*** Input ***

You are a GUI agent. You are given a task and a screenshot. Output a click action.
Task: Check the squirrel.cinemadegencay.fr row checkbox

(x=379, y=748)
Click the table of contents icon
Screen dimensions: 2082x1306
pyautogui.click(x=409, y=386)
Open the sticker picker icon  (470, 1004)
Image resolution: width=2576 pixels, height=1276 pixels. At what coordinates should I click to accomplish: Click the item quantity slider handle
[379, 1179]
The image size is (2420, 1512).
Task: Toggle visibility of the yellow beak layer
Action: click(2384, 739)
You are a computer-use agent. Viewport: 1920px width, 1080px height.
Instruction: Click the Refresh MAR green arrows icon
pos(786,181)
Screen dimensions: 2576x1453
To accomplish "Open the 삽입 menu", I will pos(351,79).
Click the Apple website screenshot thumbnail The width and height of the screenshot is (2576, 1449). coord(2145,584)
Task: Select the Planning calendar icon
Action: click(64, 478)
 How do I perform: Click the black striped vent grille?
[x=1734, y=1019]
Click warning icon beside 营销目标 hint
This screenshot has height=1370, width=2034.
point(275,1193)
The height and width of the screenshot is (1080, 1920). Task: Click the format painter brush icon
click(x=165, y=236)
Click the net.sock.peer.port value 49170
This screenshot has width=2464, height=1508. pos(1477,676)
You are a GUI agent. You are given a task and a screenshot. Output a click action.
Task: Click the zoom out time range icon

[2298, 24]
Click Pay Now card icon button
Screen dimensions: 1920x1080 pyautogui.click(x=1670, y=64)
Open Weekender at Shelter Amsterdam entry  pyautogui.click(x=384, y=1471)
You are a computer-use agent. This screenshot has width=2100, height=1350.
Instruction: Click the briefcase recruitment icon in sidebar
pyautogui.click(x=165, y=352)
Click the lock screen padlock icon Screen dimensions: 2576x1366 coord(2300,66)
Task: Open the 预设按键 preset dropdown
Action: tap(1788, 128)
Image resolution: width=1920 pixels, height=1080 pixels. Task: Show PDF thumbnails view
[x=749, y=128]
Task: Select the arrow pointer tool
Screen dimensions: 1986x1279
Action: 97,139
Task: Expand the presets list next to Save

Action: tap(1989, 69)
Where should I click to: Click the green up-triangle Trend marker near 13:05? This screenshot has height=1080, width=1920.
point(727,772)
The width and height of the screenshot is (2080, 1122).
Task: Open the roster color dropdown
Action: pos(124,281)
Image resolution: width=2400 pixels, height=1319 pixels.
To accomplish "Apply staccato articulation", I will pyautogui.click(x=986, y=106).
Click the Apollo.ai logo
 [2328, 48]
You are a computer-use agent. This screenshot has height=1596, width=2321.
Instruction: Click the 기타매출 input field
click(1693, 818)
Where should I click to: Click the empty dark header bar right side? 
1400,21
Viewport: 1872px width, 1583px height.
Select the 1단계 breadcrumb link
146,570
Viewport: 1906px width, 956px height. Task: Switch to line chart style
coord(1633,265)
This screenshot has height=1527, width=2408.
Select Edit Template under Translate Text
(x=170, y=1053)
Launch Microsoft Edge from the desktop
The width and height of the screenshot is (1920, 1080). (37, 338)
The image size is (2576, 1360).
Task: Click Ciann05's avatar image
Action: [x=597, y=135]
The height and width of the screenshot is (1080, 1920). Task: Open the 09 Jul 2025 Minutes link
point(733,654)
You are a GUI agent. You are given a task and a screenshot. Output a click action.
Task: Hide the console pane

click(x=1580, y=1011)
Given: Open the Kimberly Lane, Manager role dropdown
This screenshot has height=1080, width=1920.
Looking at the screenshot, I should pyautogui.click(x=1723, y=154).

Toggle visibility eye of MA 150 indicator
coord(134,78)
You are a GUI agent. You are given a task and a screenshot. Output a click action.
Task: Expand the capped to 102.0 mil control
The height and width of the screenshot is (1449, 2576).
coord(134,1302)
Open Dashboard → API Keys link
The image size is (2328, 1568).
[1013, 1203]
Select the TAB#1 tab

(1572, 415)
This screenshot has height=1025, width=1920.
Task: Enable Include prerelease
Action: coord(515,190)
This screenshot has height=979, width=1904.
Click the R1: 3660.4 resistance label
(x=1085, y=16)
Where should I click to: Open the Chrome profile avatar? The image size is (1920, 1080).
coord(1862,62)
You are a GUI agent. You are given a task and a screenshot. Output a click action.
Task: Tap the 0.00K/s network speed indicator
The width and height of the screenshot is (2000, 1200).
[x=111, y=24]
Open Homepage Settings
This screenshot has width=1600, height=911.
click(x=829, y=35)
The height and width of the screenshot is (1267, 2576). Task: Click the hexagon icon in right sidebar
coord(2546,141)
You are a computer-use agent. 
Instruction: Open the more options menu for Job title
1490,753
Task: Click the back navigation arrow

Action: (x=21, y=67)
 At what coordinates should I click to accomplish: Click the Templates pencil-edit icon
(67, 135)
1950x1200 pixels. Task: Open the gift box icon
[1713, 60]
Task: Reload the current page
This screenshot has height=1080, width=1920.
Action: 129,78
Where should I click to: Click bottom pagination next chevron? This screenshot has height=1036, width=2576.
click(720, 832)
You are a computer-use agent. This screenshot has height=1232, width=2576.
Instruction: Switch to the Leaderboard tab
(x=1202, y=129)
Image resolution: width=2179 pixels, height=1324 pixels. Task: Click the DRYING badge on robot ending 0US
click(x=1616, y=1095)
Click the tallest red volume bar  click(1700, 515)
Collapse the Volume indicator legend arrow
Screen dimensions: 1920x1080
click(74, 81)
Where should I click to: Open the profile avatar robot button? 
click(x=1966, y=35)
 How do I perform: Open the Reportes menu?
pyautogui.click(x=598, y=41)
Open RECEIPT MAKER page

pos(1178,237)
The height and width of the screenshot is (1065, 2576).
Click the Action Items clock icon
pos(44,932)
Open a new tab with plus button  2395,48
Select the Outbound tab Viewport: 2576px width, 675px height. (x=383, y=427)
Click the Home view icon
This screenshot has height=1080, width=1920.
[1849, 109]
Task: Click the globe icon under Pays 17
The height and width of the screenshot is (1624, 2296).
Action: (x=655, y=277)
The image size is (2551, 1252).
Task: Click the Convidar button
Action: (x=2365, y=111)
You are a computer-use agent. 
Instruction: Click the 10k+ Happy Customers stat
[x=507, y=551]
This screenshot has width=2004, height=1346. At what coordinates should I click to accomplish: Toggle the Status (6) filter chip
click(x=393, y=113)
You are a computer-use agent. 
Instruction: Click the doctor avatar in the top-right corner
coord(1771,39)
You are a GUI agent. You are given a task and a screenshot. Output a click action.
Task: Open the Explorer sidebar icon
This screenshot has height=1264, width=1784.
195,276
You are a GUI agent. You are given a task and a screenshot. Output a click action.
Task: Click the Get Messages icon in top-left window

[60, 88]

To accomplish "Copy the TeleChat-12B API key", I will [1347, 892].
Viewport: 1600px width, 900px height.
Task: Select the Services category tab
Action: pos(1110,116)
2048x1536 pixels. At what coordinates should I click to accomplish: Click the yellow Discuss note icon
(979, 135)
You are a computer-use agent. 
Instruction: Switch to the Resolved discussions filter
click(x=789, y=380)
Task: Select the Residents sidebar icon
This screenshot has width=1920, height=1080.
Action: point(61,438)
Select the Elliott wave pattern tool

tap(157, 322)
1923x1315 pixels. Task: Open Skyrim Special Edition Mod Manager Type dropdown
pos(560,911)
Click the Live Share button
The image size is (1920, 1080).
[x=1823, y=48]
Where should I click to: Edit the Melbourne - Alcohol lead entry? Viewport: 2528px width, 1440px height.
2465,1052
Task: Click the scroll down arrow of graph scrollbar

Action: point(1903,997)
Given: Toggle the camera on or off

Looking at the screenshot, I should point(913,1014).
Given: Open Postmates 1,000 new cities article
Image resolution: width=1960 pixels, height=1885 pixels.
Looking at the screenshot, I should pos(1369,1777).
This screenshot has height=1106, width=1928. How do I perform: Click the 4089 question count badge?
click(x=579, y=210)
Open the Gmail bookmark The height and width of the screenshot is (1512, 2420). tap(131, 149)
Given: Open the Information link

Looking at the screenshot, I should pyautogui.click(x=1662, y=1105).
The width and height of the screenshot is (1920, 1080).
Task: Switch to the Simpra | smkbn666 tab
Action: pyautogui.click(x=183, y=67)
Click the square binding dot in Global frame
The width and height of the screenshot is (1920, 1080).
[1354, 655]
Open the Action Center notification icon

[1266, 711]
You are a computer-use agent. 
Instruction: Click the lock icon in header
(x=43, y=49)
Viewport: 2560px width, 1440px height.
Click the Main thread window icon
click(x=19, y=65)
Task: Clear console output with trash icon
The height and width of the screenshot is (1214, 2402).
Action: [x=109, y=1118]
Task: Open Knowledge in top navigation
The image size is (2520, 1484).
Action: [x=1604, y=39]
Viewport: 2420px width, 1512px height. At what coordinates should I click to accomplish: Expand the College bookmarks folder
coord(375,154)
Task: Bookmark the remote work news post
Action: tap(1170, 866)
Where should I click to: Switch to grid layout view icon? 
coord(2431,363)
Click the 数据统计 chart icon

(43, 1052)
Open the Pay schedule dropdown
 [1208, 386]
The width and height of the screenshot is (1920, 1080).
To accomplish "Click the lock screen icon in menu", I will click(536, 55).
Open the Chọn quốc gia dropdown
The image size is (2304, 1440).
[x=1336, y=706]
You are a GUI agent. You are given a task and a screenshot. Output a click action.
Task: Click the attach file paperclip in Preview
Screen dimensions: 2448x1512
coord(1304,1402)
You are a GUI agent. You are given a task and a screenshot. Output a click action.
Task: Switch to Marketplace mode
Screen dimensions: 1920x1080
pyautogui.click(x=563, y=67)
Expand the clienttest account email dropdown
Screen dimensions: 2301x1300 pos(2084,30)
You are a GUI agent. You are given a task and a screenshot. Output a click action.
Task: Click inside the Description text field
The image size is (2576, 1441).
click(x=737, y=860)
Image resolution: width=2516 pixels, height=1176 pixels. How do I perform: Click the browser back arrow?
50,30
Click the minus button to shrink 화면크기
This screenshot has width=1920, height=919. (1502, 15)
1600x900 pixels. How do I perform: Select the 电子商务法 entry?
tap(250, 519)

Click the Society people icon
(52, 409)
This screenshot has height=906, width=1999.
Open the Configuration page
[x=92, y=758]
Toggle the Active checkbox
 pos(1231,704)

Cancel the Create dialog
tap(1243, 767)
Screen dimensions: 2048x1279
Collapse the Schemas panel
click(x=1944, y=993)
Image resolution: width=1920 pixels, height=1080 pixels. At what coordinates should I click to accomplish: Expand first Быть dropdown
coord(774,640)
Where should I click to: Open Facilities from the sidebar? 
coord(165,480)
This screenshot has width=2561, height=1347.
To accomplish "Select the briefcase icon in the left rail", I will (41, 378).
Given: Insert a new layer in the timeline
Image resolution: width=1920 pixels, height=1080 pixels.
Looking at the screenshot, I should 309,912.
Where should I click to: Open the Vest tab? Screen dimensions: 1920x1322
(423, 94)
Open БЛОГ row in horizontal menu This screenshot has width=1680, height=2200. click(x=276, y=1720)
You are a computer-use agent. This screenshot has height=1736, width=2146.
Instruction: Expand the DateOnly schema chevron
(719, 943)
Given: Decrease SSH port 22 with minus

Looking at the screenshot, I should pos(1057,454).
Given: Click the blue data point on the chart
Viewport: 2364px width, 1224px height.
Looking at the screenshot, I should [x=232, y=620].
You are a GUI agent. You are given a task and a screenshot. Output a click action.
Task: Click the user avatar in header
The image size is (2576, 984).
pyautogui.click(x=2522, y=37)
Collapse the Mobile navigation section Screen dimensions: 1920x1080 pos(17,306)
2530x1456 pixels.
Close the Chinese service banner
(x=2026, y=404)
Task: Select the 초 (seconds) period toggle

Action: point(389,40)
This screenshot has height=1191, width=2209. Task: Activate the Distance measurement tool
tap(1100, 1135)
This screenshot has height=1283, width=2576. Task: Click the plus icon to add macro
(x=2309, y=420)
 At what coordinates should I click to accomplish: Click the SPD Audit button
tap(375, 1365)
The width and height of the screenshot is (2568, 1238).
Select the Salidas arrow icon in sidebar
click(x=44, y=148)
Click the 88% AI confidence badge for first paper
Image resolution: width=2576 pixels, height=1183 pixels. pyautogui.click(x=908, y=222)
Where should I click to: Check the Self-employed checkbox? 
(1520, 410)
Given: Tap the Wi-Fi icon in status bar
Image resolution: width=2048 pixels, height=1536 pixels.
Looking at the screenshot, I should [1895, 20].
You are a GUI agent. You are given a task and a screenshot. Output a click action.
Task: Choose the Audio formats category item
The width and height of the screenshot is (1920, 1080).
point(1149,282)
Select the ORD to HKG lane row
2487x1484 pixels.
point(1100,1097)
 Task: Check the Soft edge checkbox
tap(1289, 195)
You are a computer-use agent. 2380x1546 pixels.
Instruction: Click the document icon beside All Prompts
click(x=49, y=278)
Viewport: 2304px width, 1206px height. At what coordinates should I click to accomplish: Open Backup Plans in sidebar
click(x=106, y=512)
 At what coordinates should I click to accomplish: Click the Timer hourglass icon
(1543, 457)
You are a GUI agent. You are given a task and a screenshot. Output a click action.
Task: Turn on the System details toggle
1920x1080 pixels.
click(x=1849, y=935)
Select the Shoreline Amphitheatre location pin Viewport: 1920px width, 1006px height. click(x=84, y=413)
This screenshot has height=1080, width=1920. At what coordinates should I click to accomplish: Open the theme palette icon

*** End of Input ***

Exercise details
Please give back the records exactly as written, beginning at the first line and including the line that holds "You are a computer-use agent. Viewport: 1920px" as the last.

Exercise solution
You are a GUI agent. You are given a task and a screenshot. Output a click action.
Task: Check the squirrel.cinemadegencay.fr row checkbox

(x=379, y=748)
Click the table of contents icon
Screen dimensions: 2082x1306
pyautogui.click(x=409, y=386)
Open the sticker picker icon  (470, 1004)
Image resolution: width=2576 pixels, height=1276 pixels. At what coordinates should I click to accomplish: Click the item quantity slider handle
[379, 1179]
The image size is (2420, 1512).
Task: Toggle visibility of the yellow beak layer
Action: click(2384, 739)
You are a computer-use agent. Viewport: 1920px width, 1080px height.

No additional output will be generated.